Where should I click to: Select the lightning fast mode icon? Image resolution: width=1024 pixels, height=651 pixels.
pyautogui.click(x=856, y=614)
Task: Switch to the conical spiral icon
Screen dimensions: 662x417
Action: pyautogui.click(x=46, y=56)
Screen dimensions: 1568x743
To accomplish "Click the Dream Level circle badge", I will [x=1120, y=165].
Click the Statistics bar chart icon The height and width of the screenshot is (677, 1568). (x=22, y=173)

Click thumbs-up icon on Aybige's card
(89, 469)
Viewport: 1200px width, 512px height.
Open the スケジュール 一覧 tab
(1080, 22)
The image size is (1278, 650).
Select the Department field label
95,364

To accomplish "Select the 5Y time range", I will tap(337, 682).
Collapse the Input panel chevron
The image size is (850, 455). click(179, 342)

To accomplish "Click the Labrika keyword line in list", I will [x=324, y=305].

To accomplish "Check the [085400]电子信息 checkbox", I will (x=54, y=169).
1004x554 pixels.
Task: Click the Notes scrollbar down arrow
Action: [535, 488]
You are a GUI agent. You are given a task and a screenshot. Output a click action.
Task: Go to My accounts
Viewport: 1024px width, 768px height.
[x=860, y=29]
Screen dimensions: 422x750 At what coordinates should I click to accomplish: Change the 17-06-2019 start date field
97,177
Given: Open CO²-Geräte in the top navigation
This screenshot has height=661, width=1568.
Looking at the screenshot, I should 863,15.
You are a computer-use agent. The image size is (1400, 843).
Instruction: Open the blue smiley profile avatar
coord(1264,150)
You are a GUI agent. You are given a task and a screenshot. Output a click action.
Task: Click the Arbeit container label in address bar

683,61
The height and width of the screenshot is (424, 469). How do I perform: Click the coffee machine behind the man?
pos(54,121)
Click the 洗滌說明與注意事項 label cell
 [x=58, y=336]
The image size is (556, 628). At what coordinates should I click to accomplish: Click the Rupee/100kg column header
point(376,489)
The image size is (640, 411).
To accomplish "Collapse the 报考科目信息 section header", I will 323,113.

**********

Quote, word for word, every line starting at the one that contains "You are a computer-use" and ending with the final line of the entries.

You are a computer-use agent. The image size is (1400, 843).
Instruction: Open the blue smiley profile avatar
coord(1264,150)
You are a GUI agent. You are given a task and a screenshot. Output a click action.
Task: Click the Arbeit container label in address bar

683,61
The height and width of the screenshot is (424, 469). How do I perform: Click the coffee machine behind the man?
pos(54,121)
Click the 洗滌說明與注意事項 label cell
 [x=58, y=336]
The image size is (556, 628). At what coordinates should I click to accomplish: Click the Rupee/100kg column header
point(376,489)
The image size is (640, 411).
To accomplish "Collapse the 报考科目信息 section header", I will 323,113.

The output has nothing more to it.